Federal judges across the country have ruled against the mandates after states, corporations, and individuals filed lawsuits to halt the sweeping requirements, arguing that the Biden administration does not have the authority to mandate the jabs and that the extensive rules violate the U.S. Constitution.

Tuesday’s decision came just over a week after two of the Biden administration’s injection mandates were dealt massive blows in the federal courts, with a Louisiana judge halting the mandate for healthcare workers nationwide and a Kentucky judge blocking the federal contractor mandate in Kentucky, Tennessee, and Ohio.

The move also comes just a month after the U.S. Court of Appeals for the Fifth Circuit temporarily halted the Biden administration’s jab mandate that would require businesses with 100 or more employees to force workers to either get the experimental shot or be subject to weekly testing and other requirements, later rejecting an appeal from the federal government to lift the stay.

The mandate for private businesses, which was bureaucratically developed through the auspices of the Occupational Safety and Health Administration (OSHA), was last month moved to the U.S. Court of Appeals for the Sixth Circuit, which is now set to hear consolidated challenges to the rule.

The Sixth Circuit Court has so far denied a request by the federal government to transfer the case back to the Fifth Circuit, and rejected another request to move the case to the D.C. Circuit.

Meanwhile, federal agencies themselves have withdrawn their own mandates.

Last month, OSHA announced it would suspend enforcement of its mandate pending litigation.

Similarly, the Biden administration’s Centers for Medicare & Medicaid Services (CMS) has announced it will temporarily halt enforcement of its healthcare worker mandate pending appeal of a federal injunction blocking the measure.

The Biden administration’s significant losses in federal court have been hailed by conservatives as victories for individual liberties and the constitutional order, while Americans with serious objections to the jabs have seen their medical freedoms at least temporarily protected by the judicial rulings.

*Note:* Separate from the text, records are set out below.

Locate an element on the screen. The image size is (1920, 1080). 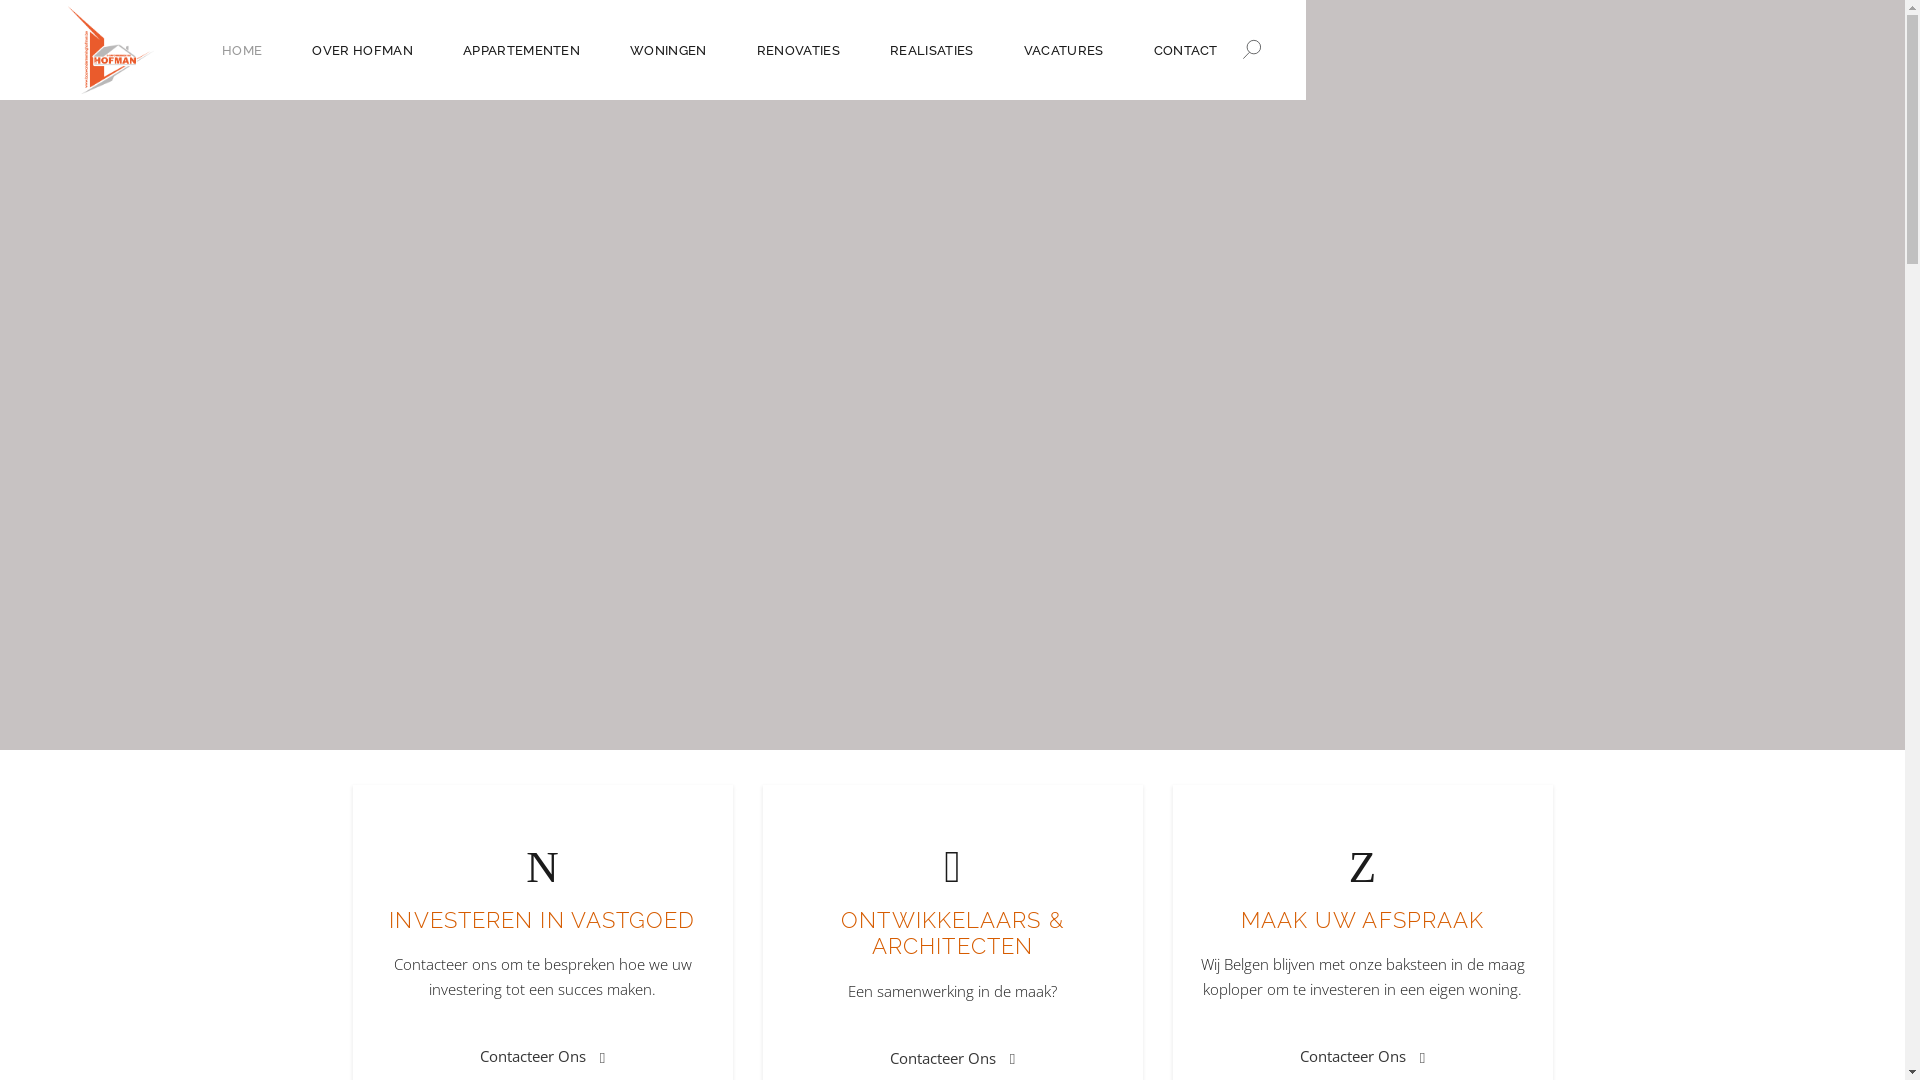
'ONTWIKKELAARS & ARCHITECTEN' is located at coordinates (950, 933).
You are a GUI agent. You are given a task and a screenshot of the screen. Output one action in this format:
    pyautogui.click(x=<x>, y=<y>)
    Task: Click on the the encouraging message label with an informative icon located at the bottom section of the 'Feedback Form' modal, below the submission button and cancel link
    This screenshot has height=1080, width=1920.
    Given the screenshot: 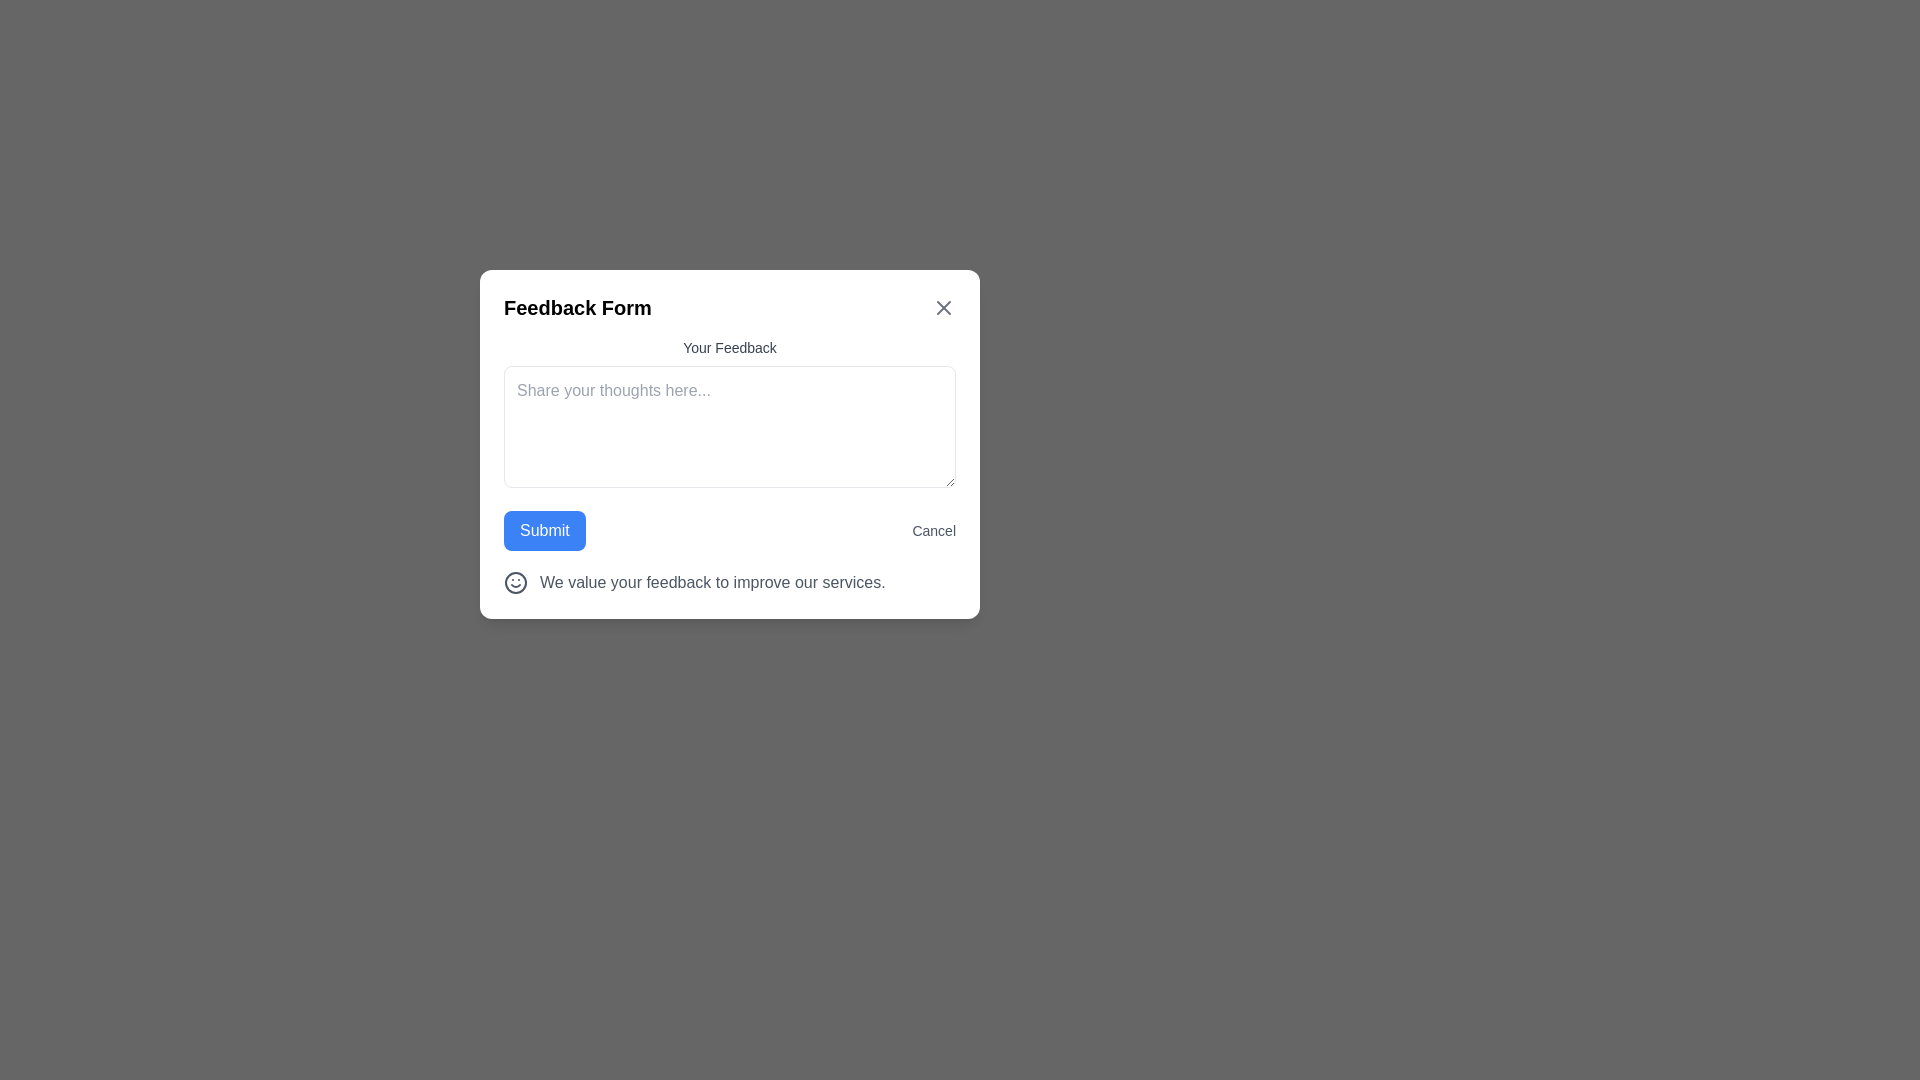 What is the action you would take?
    pyautogui.click(x=728, y=582)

Despite a massive campaign to encourage and coerce widespread immunization against COVID-19, many Americans remain concerned that the injections have not been sufficiently studied for negative effects given their accelerated clinical trials, and some harbor ethical reservations about the use of cells from aborted babies in their development.

Still others simply consider them unnecessary given COVID-19’s high survivability among most groups, low risk of asymptomatic spread, and research indicating that post-infection natural immunity is equally protective against reinfection.

Meanwhile, list of FDA-recognized adverse events to the COVID-19 shots have grown from severe anaphylactic reactions to include fatal thrombotic events, the inflammatory heart condition myocarditis, and neurologically disabling disease like Guillain Barré Syndrome, as well as thousands of recorded deaths and permanent disabilities.

The CDC reports a COVID-19 infection survival rate of greater than 99.95% for those under age 50 without vaccination.